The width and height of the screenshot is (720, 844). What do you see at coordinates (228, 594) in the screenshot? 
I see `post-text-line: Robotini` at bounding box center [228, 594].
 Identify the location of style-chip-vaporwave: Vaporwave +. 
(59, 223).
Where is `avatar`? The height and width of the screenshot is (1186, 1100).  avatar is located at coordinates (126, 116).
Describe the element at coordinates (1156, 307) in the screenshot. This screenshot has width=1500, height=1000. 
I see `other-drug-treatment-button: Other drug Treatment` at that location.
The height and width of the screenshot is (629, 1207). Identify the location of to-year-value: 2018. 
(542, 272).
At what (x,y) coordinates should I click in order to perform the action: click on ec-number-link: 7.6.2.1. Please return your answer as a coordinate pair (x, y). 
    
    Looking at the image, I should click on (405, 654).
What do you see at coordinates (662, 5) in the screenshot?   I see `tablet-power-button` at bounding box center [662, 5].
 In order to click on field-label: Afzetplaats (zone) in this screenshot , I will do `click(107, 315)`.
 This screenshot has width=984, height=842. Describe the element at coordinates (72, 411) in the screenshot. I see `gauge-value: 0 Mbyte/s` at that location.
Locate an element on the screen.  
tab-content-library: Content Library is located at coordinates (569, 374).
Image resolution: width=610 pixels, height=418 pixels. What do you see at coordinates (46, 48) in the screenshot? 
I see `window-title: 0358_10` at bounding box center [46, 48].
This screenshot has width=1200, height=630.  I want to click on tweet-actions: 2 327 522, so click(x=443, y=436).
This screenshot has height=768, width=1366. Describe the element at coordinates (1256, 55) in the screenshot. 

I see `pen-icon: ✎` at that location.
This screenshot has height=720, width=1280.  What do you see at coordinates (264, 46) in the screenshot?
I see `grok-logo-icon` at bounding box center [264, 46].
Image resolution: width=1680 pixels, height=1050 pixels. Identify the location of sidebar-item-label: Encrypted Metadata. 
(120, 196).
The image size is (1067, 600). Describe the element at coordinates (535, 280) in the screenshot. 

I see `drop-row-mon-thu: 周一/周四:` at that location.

Work task:
Rewrite the lines from the first one through the line containing "coordinates (126, 116).", substituting "image" for "screenshot" and leaving everything else unchanged.

Result of this exercise:
The width and height of the image is (720, 844). What do you see at coordinates (228, 594) in the image? 
I see `post-text-line: Robotini` at bounding box center [228, 594].
 Identify the location of style-chip-vaporwave: Vaporwave +. 
(59, 223).
Where is `avatar`? The height and width of the image is (1186, 1100).  avatar is located at coordinates (126, 116).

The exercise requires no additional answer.